MIMIC Python API Guide

  1. Table of Contents
  2. Requirements
  3. The MIMIC Python API is an optional Update Wizard package, and requires the use of the Python 2.7 or later. Python is already installed on Linux platforms, but will have to be installed on the other platforms. MIMIC has been tested with Python 2.7.3 and upto 3.8 on Linux, and Python 2.7 and 3.5.1 on Windows.

  4. Class Reference
  5. The Python API is modelled after the Java API. All classes and methods have the same name as in Java, except that Python programming constructs are used. Click here for the generated Java reference documentation.

  6. Hello, World!
  7. The Hello, World! program for the Python MIMIC API is these commands typed into the mimicsh.py shell:

    % ./mimicsh.py
    MIMIC Python API shell
    Copyright (c) 2012-2013 Gambit Communications, Inc.
    Type "help;" for online help.
    
    mimicsh-python>>> session.cfg_new()
    mimicsh-python>>> session.cfg_load('agent.cfg')
    mimicsh-python>>> agent = session.get_agent(1)
    mimicsh-python>>> agent.start()
    mimicsh-python>>>
    
    

    While you are doing this, notice how your MIMICview reacts to each command - it synchronizes with the simulator to keep up with the latest state. When the first agent turns green, it has synchronized to your state. You have seen that you can control MIMIC from any number of clients using the MIMIC API.

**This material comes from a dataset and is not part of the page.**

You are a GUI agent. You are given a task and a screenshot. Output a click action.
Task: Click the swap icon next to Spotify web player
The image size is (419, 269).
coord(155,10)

    You can also do this non-interactively by saving these 4 commands into a file, and running mimicsh.py with the --script option:

    % cat > hello.py
    session.cfg_new()
    session.cfg_load('agent.cfg')
    agent = session.get_agent(1)
    agent.start()
    ^D
    
    % ./mimicsh.py --script hello.py
    
    

  8. Examples
  9. These example programs with source code show different usage of the Python API to control MIMIC:

  10. Jython
    • The Python API has been tested against Jython using version 2.2.1 on both Windows Vista and Linux (Fedora Core 8).

    • A performance test of the Python API in a Jython environment shows a significant loss in response time as compared to a native Python enviroment.